= Beginning of Section =

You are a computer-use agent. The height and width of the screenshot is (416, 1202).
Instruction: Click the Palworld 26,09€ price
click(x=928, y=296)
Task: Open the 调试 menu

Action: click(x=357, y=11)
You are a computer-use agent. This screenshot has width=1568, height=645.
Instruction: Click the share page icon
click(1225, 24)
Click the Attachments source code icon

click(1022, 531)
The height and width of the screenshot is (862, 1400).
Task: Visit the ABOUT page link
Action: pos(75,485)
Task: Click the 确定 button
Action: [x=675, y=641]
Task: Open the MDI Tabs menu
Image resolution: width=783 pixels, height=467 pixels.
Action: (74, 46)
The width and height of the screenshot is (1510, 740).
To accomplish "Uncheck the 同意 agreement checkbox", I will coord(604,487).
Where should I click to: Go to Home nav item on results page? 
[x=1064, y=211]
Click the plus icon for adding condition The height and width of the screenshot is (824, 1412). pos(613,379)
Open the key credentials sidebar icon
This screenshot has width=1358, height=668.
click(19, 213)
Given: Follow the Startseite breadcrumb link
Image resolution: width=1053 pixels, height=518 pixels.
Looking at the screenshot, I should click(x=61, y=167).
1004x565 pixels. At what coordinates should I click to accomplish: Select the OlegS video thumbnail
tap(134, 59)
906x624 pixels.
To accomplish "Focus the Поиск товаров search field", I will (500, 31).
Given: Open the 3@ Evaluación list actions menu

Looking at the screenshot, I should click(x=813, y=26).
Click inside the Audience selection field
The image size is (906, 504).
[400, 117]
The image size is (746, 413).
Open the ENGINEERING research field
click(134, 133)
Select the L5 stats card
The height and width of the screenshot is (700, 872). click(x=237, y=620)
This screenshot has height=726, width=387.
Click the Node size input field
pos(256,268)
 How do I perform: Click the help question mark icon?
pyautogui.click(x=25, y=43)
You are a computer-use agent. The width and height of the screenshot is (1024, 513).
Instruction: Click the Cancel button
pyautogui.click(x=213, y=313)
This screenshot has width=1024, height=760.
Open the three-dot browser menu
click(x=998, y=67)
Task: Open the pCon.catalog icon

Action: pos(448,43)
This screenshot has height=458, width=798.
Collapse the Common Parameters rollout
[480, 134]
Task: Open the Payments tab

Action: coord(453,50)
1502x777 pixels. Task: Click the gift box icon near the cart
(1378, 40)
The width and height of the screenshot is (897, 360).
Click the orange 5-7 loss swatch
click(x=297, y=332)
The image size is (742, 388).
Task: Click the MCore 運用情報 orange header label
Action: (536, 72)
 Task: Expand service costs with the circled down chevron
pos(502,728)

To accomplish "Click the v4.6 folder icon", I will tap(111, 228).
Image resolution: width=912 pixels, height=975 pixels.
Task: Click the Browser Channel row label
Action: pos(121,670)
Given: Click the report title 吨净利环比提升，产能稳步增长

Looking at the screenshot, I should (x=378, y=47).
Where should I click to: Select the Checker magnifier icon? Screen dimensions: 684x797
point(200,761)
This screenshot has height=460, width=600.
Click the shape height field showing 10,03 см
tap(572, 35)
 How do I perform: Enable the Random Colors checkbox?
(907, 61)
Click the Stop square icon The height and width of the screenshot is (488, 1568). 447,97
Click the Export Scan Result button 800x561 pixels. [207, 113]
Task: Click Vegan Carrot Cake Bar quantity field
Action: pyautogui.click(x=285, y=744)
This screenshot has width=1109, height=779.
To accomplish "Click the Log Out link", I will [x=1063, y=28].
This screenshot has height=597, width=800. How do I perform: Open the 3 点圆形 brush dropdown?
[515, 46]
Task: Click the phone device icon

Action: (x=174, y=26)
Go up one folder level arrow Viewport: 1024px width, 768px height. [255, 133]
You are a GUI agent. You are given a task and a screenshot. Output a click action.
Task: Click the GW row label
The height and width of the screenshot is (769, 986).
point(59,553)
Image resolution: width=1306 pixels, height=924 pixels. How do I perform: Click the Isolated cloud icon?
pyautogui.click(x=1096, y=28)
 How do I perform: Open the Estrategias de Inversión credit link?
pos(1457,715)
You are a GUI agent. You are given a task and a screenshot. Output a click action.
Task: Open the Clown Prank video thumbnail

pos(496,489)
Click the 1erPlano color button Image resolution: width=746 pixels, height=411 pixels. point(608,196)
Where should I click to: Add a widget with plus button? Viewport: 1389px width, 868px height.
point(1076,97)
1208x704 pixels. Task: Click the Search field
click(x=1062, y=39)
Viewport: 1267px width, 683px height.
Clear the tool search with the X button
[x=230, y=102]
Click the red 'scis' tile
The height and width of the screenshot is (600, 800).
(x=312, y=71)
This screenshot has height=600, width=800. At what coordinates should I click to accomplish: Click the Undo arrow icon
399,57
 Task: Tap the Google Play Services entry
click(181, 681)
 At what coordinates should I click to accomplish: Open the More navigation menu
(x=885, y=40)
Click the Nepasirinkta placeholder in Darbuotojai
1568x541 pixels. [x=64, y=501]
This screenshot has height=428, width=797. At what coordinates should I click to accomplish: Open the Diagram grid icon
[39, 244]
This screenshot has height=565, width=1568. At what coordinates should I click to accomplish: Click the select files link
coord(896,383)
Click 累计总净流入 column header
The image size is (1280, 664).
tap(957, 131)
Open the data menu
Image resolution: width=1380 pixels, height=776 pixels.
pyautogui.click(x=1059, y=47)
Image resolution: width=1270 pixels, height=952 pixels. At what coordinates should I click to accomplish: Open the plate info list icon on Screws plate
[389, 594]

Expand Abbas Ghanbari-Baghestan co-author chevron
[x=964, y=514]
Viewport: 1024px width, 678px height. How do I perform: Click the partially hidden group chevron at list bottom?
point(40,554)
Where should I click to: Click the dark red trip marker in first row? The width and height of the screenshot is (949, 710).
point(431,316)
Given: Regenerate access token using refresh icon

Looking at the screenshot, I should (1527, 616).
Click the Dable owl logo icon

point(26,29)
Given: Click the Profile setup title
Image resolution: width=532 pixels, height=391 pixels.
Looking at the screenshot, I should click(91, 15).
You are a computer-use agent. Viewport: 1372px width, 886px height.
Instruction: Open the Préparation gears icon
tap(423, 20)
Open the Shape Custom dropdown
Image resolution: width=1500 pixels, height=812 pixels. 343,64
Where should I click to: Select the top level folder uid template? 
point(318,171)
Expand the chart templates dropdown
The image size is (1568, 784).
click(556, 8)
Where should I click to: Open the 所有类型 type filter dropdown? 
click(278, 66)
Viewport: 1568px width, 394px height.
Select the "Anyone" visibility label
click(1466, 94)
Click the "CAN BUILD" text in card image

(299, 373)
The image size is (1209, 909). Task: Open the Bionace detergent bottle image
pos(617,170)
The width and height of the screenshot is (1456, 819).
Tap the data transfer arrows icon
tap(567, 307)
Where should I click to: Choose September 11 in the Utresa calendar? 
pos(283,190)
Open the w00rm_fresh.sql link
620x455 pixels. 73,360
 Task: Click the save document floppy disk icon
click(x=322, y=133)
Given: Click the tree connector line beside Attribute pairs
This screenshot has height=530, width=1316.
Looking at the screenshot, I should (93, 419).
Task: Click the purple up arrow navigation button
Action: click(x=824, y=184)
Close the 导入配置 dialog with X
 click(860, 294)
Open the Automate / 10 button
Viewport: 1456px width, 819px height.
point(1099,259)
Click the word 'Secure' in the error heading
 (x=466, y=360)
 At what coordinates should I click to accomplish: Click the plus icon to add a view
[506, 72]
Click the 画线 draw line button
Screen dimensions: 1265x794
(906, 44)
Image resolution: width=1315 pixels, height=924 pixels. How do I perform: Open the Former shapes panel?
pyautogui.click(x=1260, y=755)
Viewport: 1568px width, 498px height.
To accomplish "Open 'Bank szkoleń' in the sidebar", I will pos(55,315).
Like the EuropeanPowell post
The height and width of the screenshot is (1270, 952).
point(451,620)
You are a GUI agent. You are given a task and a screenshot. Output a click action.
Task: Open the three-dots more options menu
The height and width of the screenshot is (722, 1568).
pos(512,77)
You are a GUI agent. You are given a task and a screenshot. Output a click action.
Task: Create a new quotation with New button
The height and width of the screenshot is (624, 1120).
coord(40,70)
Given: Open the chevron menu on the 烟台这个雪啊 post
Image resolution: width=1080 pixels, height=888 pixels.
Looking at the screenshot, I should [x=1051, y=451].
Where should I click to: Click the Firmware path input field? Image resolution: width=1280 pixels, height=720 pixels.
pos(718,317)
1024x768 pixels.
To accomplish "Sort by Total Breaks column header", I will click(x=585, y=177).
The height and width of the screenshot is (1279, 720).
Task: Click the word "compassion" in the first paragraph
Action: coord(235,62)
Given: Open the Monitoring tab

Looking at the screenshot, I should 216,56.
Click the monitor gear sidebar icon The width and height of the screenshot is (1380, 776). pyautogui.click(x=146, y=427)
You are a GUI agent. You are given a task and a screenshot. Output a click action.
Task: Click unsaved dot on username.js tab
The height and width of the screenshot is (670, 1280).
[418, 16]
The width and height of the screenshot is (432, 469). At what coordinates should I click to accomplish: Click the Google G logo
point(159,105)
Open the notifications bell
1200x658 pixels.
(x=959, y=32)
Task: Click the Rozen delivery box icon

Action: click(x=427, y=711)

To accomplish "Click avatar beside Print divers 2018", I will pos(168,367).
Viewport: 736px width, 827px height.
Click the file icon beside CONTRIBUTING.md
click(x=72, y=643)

= End of Section =

• _DESCRIPTION OF THE TASK_
Although the records may continue, retype only the lines from the first one through the one containing "Task: Open the MDI Tabs menu", exactly as they appear.

• _EXERCISE OUTPUT_
You are a computer-use agent. The height and width of the screenshot is (416, 1202).
Instruction: Click the Palworld 26,09€ price
click(x=928, y=296)
Task: Open the 调试 menu

Action: click(x=357, y=11)
You are a computer-use agent. This screenshot has width=1568, height=645.
Instruction: Click the share page icon
click(1225, 24)
Click the Attachments source code icon

click(1022, 531)
The height and width of the screenshot is (862, 1400).
Task: Visit the ABOUT page link
Action: pos(75,485)
Task: Click the 确定 button
Action: [x=675, y=641]
Task: Open the MDI Tabs menu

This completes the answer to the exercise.